Find all the predicates in the OU dataset.

In [None]:
# Insert your solution here.

The solution is in the [`25.3solutions`](25.3solutions.ipynb) Notebook.

## Summary

In this Notebook you have been introduced to a variety of real linked datasets including DBpedia, the British National Bibliography, the Environment Agency's Bathing Water Linked Data store, Ordnance Survey, the UK's Land Registry Linked Open Data and the Open University's datasets.

You have seen how to use the SPARQLWrapper library. To do so, you create a SPARQLWrapper object and associate it with: the URL of an endpoint, a query (as a Python string) and the output format (we used JSON). The results of a query are then converted to a Python dictionary data structure.

The queries in this Notebook are more complex than in previous Notebooks. To make the process of creating a query and outputting the results in a more useful way, we provided a number of helper functions.

Several new filtering mechanisms were introduced, including:

* `regex(string, substring)`, a regular expression function used to determine whether a string contains a specific substring
* `OPTIONAL {pattern}`, to make bindings only when the pattern is matched
* `VALUES variable list {values list}`, binds the values to the variables.

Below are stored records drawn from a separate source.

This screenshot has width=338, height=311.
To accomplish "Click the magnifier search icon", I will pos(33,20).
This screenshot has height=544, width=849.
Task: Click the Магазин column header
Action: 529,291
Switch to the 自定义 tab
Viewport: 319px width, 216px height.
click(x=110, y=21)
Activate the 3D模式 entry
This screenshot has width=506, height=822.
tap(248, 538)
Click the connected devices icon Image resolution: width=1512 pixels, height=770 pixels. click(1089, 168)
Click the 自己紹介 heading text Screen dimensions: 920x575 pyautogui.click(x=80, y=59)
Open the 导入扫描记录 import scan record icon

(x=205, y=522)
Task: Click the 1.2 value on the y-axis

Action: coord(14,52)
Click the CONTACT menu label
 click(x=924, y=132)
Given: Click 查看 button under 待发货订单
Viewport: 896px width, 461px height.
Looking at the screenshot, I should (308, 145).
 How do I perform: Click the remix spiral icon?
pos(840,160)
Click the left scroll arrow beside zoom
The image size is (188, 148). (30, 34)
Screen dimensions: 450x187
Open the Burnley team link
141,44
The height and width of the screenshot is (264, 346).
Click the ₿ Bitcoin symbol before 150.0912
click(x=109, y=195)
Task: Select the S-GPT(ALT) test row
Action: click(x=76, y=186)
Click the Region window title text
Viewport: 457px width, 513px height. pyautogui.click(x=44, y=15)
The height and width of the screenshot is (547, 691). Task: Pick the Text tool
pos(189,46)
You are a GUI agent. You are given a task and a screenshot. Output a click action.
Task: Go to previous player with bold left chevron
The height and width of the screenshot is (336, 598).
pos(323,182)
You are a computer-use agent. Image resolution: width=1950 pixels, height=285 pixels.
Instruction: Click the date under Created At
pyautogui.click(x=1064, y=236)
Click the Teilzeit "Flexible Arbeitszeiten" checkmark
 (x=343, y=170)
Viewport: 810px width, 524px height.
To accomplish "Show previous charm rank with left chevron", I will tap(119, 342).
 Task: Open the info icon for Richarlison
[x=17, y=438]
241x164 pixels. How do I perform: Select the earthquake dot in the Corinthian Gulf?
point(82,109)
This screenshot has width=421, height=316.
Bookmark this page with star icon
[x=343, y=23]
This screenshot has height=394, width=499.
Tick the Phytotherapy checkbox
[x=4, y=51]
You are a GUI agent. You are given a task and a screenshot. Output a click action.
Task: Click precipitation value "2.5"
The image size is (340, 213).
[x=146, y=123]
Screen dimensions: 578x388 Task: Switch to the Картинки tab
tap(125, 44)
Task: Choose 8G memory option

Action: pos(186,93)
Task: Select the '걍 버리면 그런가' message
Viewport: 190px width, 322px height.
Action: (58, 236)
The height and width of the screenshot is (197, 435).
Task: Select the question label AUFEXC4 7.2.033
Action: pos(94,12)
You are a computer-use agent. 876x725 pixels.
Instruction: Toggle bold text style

You will have also observed that whenever you meet a new dataset for the first time, you need to devote some time to finding out and understanding the predicates used. We have shown you how a simple query can reveal all the predicates, but you then have to discover their meaning. A useful first step is to determine the domain and range of the predicates. Also, it is to be hoped that the names used for the predicates provide a clue as to their meaning.

You should also have noticed that there are several ontologies and vocabularies that have occurred frequently in our examples such as the Dublin Core, FOAF, xmls, rdf and rdfs. It is well worth getting familiar with these (or at least know how to access them to discover their contents). Most developers of datasets will use well-accepted vocabularies and then add on new vocabularies suited to their particular domains.

## What next?

If you are working through this Notebook as part of an inline exercise, return to the module materials now.

If you are working through this set of Notebooks as a whole, you've completed the Part 25 Notebooks. It's time to move on to Part 26.